Mais quais serão, agora, os alvos do Kremlin? A BBC elencou cinco cidades ucranianas que poderão estar debaixo de olho dos russos nas próximas semanas.
Bakhmut
Bakhmut, na região de Donetsk, tem estado no centro da atenção mediática nas últimas semanas, foco de disputa entre russos e ucranianos que alegam, à vez, controlar a cidade. Kiev não está a recuar e garante que a Rússia sofre 500 baixas por dia na luta por Bakhmut, assegurando que as próprias baixas são menos numerosas. A Ucrânia continua, por agora, a controlar a cidade, cuja relevância para Moscovo é mais simbólica do que militar: se a cidade cair nas mãos dos russos, o exército de Putin deverá avançar dali para Slovyansk e Kramatorsk, ganhando novo impulso para a conquista de toda a região de Donetsk, ainda que isso significasse controlar mais de dez mil metros quadrados de território ucraniano - e isso seja muito difícil com o que se sabe ao dia de hoje.
Vuhledar
Os russos tentaram tomar a pequena cidade de Vuhledar, na região de Donetsk, em novembro, mas falharam. Deverão tentar de novo agora, sobretudo porque a localidade é próxima da única linha de comboio que liga a península da Crimeia anexada aos territórios controlados pelos russos no leste.
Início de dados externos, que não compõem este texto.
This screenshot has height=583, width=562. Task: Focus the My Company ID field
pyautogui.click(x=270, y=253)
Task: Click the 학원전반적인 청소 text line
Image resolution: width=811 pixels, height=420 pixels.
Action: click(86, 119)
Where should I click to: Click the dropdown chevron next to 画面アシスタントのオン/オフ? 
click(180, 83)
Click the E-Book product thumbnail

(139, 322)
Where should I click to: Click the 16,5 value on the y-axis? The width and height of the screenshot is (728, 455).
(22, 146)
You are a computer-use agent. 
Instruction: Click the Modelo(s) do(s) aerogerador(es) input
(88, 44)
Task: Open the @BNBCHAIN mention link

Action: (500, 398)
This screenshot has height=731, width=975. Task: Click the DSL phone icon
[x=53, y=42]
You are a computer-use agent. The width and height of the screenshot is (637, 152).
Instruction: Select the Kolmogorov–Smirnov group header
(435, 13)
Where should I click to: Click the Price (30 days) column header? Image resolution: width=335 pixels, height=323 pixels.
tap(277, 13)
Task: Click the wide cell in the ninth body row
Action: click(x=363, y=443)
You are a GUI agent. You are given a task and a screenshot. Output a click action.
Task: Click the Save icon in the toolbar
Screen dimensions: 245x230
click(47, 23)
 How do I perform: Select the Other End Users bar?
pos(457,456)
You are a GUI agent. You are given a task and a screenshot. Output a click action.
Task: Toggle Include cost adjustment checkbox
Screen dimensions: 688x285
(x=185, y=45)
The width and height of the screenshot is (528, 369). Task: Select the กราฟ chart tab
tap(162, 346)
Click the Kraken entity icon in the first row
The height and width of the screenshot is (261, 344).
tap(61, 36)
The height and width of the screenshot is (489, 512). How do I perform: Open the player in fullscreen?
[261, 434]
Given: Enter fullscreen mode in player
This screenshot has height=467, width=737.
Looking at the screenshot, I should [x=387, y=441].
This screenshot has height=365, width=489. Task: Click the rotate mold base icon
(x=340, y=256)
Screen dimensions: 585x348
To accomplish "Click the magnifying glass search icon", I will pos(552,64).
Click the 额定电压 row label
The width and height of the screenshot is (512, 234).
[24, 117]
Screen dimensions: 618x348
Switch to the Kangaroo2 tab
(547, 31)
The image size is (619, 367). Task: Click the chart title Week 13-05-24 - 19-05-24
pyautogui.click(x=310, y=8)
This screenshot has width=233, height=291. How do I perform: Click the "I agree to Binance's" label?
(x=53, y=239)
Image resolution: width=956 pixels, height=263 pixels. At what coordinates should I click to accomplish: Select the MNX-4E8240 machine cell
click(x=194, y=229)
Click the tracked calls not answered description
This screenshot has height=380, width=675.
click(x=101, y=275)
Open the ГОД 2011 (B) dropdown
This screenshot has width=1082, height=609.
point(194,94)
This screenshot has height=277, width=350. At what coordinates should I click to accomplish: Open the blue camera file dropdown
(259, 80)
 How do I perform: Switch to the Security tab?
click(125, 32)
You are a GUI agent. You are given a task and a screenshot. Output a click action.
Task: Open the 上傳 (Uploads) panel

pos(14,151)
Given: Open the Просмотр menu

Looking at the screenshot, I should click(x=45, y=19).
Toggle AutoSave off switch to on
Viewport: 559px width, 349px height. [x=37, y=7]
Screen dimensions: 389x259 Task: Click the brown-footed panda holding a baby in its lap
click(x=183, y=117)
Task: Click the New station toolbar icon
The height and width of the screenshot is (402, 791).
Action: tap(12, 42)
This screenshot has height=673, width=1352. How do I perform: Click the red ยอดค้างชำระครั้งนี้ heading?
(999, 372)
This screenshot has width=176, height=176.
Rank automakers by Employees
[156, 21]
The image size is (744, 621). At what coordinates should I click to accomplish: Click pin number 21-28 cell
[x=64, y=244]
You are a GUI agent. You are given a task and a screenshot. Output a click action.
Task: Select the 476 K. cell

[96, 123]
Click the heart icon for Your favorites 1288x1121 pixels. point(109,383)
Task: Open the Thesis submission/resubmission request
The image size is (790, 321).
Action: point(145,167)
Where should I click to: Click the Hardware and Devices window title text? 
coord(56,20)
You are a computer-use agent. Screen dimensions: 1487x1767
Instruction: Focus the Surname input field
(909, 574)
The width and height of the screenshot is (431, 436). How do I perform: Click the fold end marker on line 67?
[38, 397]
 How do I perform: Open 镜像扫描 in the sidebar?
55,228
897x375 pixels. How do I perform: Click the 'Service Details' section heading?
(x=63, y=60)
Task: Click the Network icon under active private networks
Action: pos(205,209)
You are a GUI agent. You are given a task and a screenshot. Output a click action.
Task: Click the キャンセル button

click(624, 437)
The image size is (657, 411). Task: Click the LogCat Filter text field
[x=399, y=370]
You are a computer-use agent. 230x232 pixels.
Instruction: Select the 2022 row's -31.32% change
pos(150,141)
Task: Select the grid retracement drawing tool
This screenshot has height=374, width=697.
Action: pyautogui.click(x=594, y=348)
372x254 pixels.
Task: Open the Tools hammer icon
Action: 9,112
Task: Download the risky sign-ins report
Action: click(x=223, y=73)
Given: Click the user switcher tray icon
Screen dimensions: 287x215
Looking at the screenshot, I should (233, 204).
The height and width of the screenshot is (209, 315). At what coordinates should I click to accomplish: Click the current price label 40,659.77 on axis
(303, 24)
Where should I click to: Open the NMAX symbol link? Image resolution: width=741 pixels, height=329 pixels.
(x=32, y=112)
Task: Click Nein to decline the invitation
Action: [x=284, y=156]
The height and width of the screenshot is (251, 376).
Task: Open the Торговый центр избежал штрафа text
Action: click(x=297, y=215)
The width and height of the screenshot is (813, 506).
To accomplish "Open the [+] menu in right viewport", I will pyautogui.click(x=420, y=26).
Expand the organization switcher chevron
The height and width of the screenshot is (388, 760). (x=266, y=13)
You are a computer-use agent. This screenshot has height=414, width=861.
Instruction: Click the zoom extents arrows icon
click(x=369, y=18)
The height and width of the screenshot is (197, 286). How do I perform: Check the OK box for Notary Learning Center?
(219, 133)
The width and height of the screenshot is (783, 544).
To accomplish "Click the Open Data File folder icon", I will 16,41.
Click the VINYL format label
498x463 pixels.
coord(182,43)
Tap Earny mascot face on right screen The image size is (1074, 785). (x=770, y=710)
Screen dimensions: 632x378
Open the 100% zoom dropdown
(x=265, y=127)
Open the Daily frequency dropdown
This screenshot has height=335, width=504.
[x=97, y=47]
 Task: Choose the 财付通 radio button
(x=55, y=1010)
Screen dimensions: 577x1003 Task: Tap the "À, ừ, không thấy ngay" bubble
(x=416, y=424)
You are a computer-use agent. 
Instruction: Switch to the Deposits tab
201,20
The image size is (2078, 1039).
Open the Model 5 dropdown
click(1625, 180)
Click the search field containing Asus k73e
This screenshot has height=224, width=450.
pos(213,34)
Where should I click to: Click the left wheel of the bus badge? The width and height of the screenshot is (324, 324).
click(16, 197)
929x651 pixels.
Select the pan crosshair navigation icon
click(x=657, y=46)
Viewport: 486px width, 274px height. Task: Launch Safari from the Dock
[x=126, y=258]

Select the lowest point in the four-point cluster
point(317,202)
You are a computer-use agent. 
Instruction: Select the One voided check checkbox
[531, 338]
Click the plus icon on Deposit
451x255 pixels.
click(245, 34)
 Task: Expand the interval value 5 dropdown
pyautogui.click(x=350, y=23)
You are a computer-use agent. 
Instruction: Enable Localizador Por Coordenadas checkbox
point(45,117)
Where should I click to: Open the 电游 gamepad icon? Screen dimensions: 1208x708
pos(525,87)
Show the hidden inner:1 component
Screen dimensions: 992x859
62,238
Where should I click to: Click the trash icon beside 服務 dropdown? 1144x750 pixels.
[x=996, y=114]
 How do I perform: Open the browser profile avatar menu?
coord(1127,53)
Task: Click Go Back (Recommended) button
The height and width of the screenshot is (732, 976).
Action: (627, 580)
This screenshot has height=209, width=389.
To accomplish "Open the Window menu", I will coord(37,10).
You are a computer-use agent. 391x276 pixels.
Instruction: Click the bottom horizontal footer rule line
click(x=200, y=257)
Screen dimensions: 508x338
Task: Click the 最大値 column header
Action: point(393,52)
E é de Vuhledar, acrescenta a BBC, que os ucranianos estão a disparar artilharia contra os comboios que abastecem os russos. A conquista de Vulhedar seria importante também porque Putin tem como objetivo alargar o corredor de terra entre a Crimeia e a Rússia, servindo igualmente de bandeira de propaganda para justificar a "operação militar especial", como é descrita pelo Kremlin a guerra na Ucrânia.
Zaporizhzhia
A BBC diz que a Ucrânia está preocupada com Zaporizhzhia: se as forças russas empurrarem para norte os soldados de Kiev, na direção das cidades de Orikhiv e Pokrovsk - esta última já na região de Donetsk - o exército de Zelensky perderá posições valiosas para disparar os mísseis de longo alcance para território controlado pelos russos, mais a sul. Por agora, as cidades de Melitopol e Tokmak, controladas por Moscovo, estão ao alcance dos mísseis de Kiev, mas poderão deixar de estar se houver avanços na região onde se localiza a maior central nuclear da Europa. Jornalistas do El País estiveram na linha da frente de Zaporizhzhia e concluíram que a tranquilidade que ali se vive agora se deve ao facto de o os russos estarem a acumular tropas e munições para um eventual ataque.
Kharkiv
A segunda maior cidade ucraniana fica a poucos quilómetros da fronteira com a Rússia, mas tem resistido às investidas de Moscovo, mesmo que esteja constantemente sob ataques de mísseis russos. De acordo com a BBC, as autoridades locais não notam um aumento na concentração de tropas inimigas, mas as zonas de civis têm sido bombardeadas mais frequentemente e alguns responsáveis militares admitem mesmo que não seriam surpreendidos se os russos lançassem uma ofensiva para controlar a cidade. Dominar Kharkiv significaria que os russos conseguiriam isolar a cidade da capital do país, impedindo as forças ucranianas que se encontram atualmente estacionadas a sul de Kharkiv de recuarem para Kiev.
Kiev
O objetivo inicial da Rússia foi controlar Kiev e dar como encerrado o esforço militar na Ucrânia uma vez dominada a capital. Mas não foi assim que aconteceu: nas primeiras semanas de invasão, Moscovo usou os exercícios militares conjuntos com a Bielorrússia para lançar uma ofensiva na direção da capital ucraniana, que não foi bem sucedida. Por agora, a BBC revela que os serviços de informação ocidentais, bem como os congéneres ucranianos, não têm indicação de que haja uma ameaça a pairar sobre Kiev ou qualquer operação preparada a partir da Bielorrússia ou de outras províncias do norte. Mas o El País, que cita fontes de jornais independentes russos - incluindo o Novaya Gazeta de Dmitry Muratov, laureado com o prémio Nobel - indica que foram novamente traçados planos para capturar Kiev porque Putin assim o exige. Fonte próxima da Defesa russa admite mesmo que será um "suicídio" e que os militares estão em "pânico" porque acreditam que o Kremlin não sabe julgar as suas capacidades e subavalia a escassez de armamento de qualidade. Mas também existe a versão de que uma eventual ofensiva a Kiev está a ser falada apenas como estratégia de desinformação, para que os ucranianos desviem para esta frente parte das suas tropas e desfalquem outras onde ocorrerão os verdadeiros ataques.